§ **Exercise objective**:
Render the rows from the line with "You are a computer-use" up to and including the line with "[x=438, y=44]" as a numbered list, dropping any blank lines. Leave the pictures out of your answer.

──────── Records to process

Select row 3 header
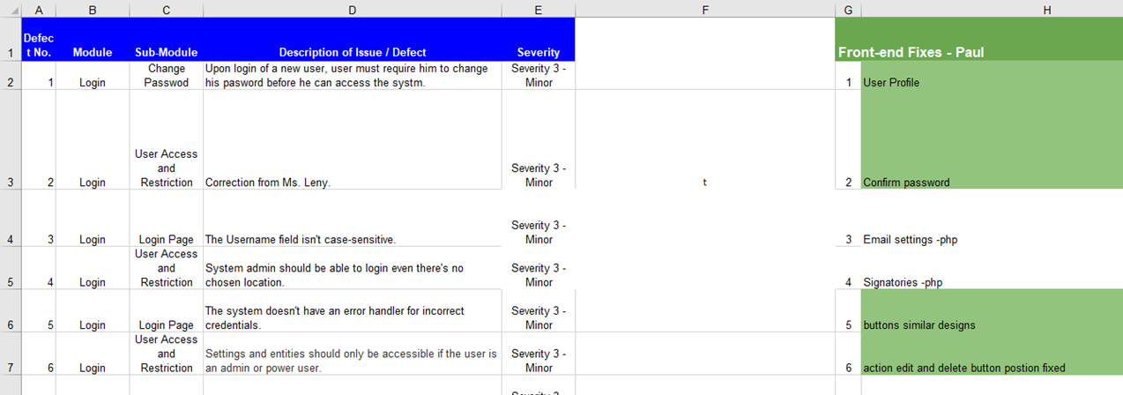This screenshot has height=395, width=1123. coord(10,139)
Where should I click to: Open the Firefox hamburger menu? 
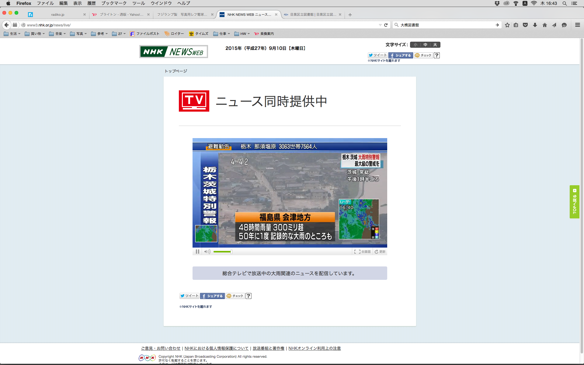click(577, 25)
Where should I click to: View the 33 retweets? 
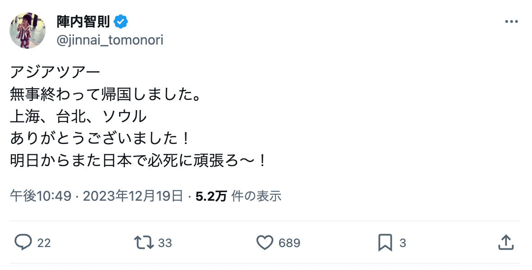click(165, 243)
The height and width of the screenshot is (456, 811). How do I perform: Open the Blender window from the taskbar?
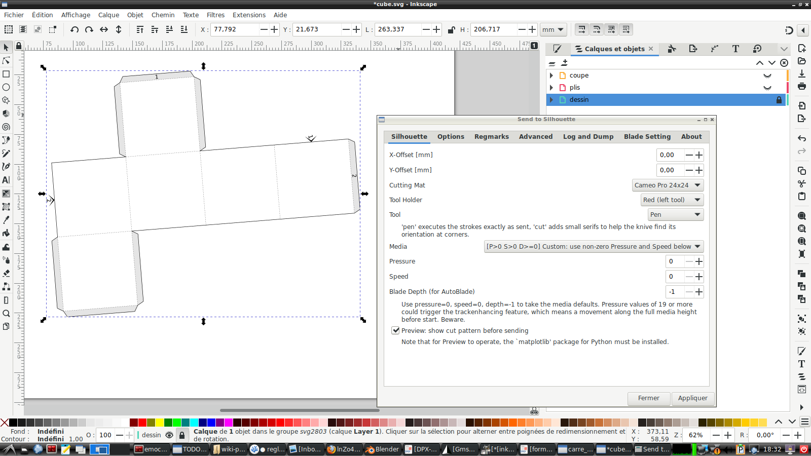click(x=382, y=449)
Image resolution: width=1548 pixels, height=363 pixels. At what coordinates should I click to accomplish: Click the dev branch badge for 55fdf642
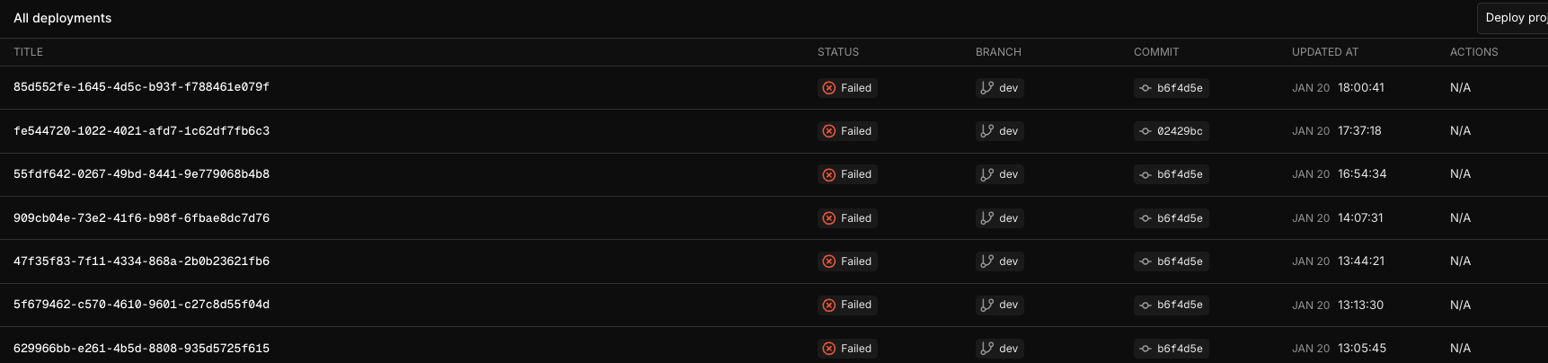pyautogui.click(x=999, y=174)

────────────────
──────── Records to process

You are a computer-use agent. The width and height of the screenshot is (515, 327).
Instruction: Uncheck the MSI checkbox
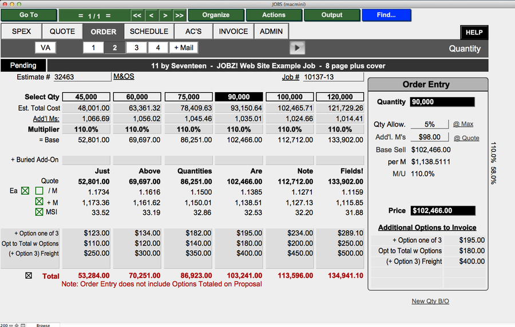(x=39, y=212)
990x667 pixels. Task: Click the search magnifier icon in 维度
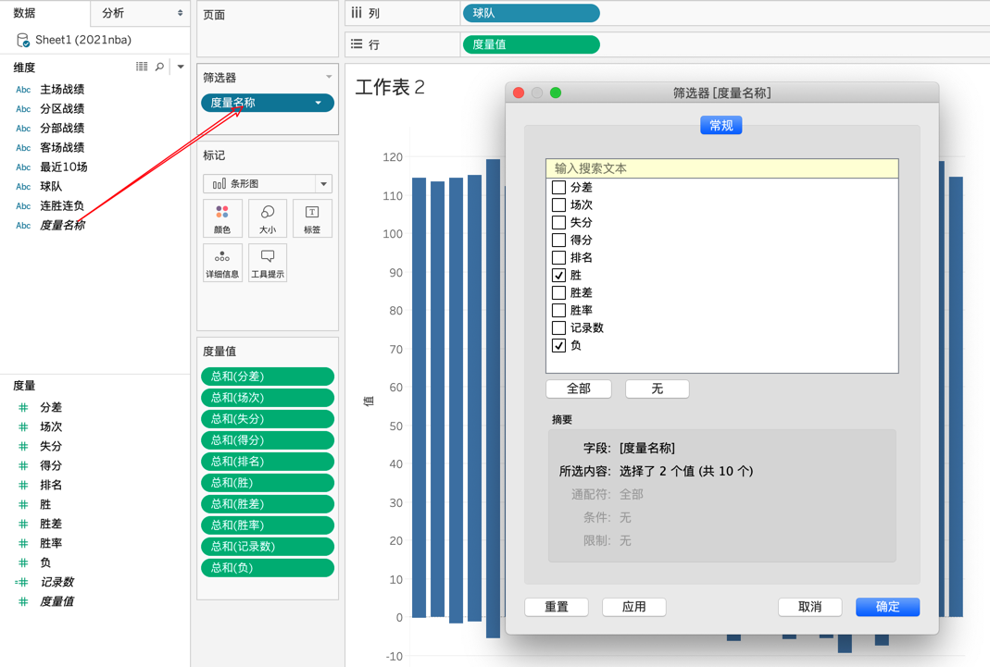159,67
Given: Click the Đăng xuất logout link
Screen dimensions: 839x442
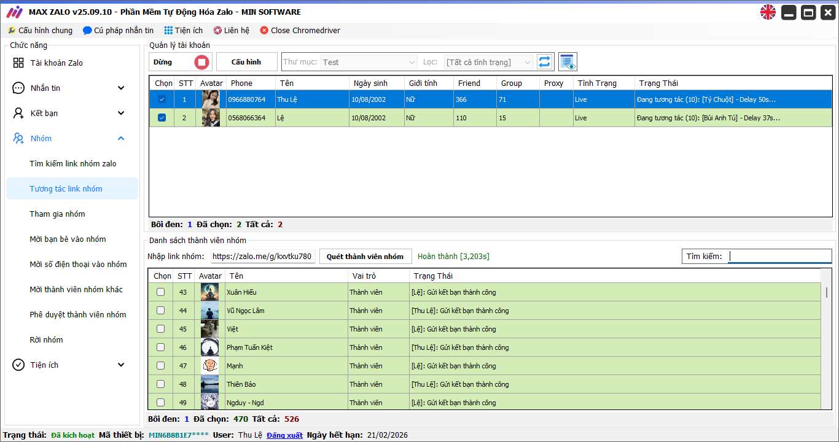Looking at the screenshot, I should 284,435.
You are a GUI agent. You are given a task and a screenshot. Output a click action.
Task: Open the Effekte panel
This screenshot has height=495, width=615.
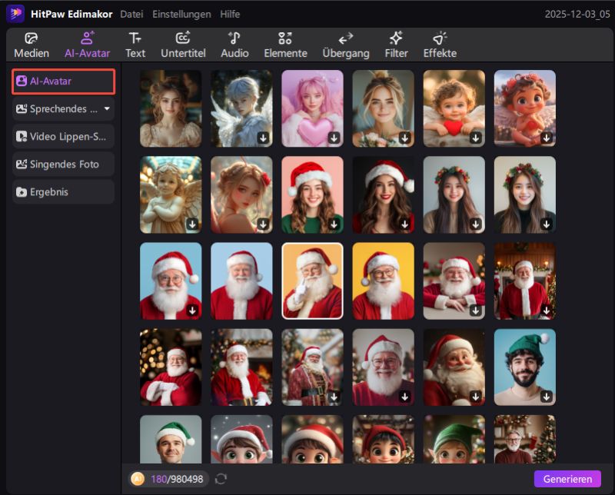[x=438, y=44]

────────────────
──────── Records to process

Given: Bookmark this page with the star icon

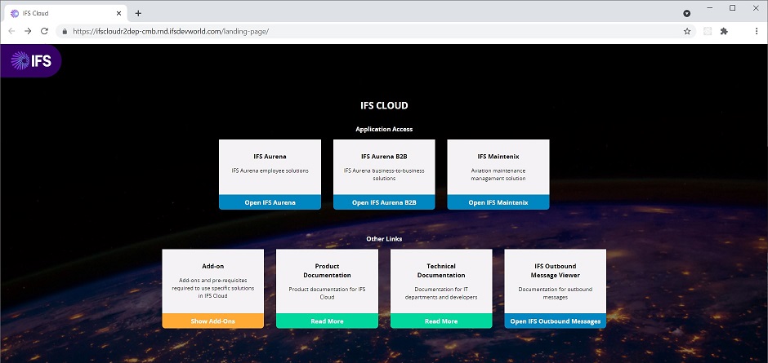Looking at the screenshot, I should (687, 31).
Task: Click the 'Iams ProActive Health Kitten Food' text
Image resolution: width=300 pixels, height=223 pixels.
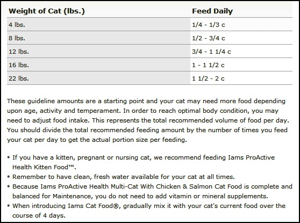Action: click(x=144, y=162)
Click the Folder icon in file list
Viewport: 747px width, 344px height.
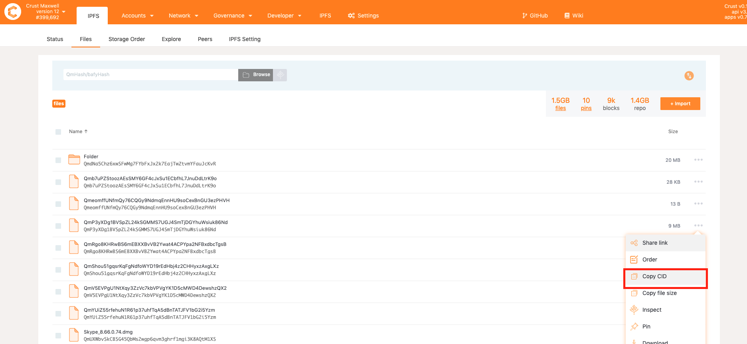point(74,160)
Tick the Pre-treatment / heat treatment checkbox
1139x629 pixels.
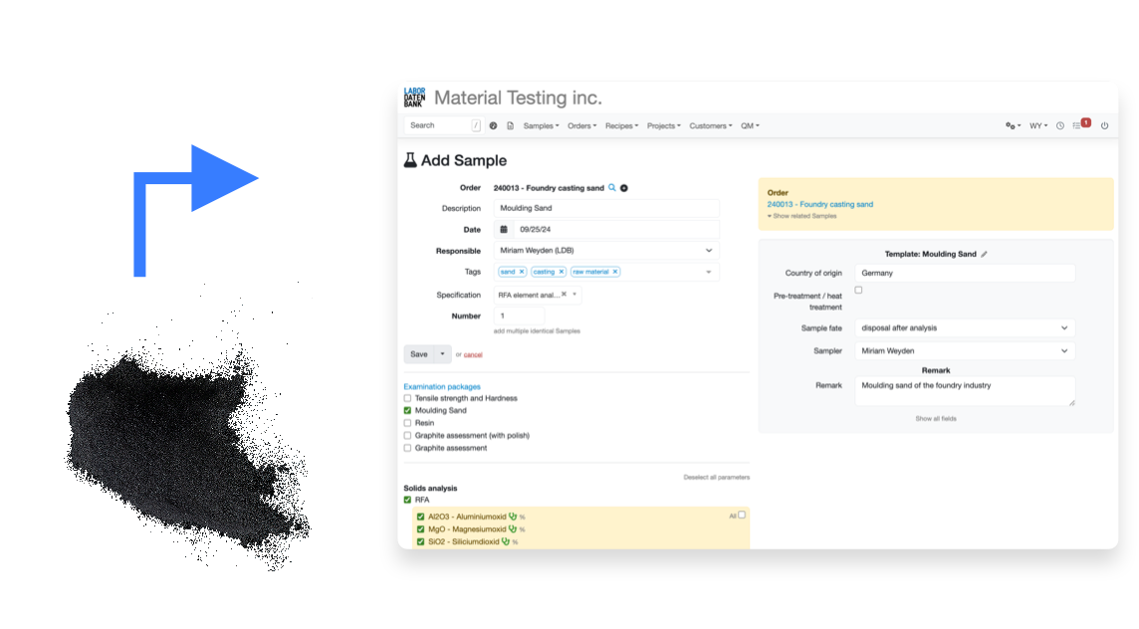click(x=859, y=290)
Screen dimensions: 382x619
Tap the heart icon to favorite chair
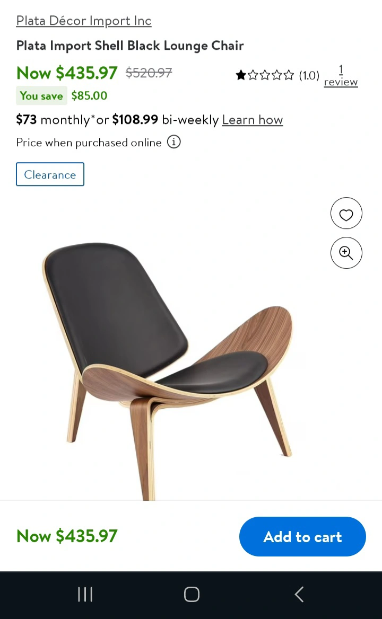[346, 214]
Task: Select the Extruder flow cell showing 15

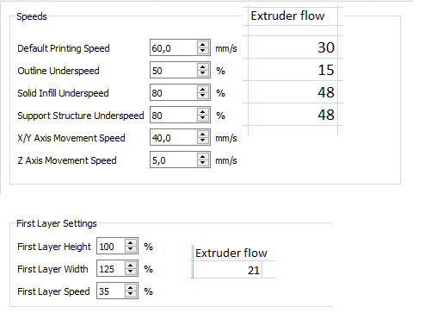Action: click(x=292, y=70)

────────────────

§ **Task output**:
1. You are a computer-use agent. The width and height of the screenshot is (515, 327).
2. Instruction: Uncheck the MSI checkbox
3. (x=39, y=212)
4. 990x667 pixels. Task: Click the search magnifier icon in 维度
5. 159,67
6. Given: Click the Đăng xuất logout link
7. Screen dimensions: 839x442
8. Looking at the screenshot, I should 284,435.
9. You are a GUI agent. You are given a task and a screenshot. Output a click action.
10. Task: Open the Effekte panel
11. This screenshot has height=495, width=615.
12. [x=438, y=44]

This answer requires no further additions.